I recently made the switch from windows to linux (Manjaro). To manage traffic I had been using a windows feature that allowed me to specify the name of an application so that its network traffic would be tagged with a specific code (DSCP), my router(pfsense) would then check it and prioritize the traffic accordingly. It's set up with these levels of priority : 1. online games 2. all unclassified traffic (mostly web traffic) 3. steam/origin/windows updates 4. torrents This made it so that me and my brother could be playing online games, with torrents going, and my parents could open a youtube video at any time and the torrents/updates would be throttled down automatically by the router, all throughout we would at worst get 5ms jitter and an extra 10 to 20 ping.
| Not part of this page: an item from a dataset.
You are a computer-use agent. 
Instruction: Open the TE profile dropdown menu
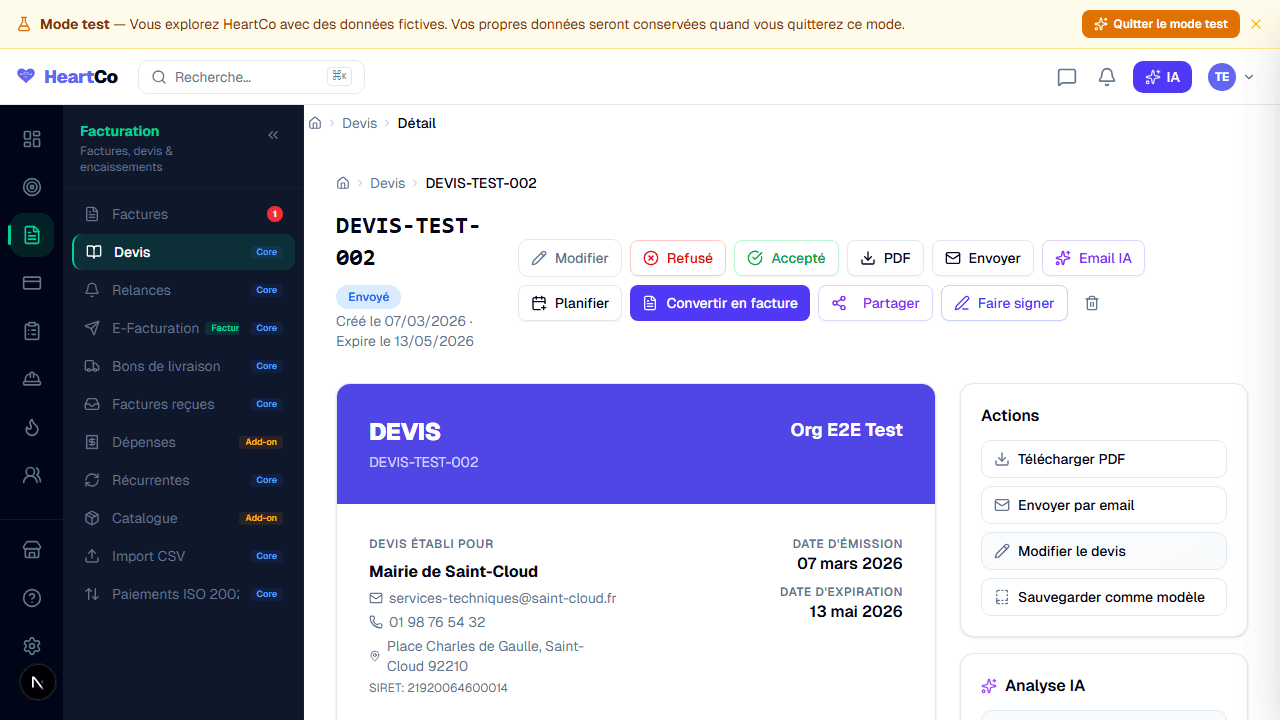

When I was thinking about switching to linux it didn't occur to me that replicating this configuration would be a problem, I was expecting this to be native functionality to iptables or some other linux firewall, but as it turns out while the functionality did exist around 2002/2003, it was dropped for being broken and and deemed too much trouble to fix. iptables does allow you to mark traffic by based on the process pid, but this isn't great for me since i need to tag the first packet that the application sends out, due to how pfsense classifies traffic for prioritization. So, over the course of a few weeks, in in trying different search terms before committing to a solution, i have progressed through this options: SElinux/Aparmor - these do far more than I want/need them to systemtap - (kernel debugging tool) i was getting ready to fumble my way into getting a script to make iptables rules while reading pid/process name from some kind of live kernel patch (not ideal) anfd/lpfw - these are firewalls that block everything by default and allow you to setup rules to allow traffic based on the application command name I'm posting this in the hopes that someone has this figured out because if not I will have to start modifying lpfw or andf to suit my needs. TL;DR I want to make it so specific applications get their traffic tagged(ToS/DSCP) based on their command name, so that my router can prioritize them appropriately. Any info on how to replicate this functionality in linux is appreciated.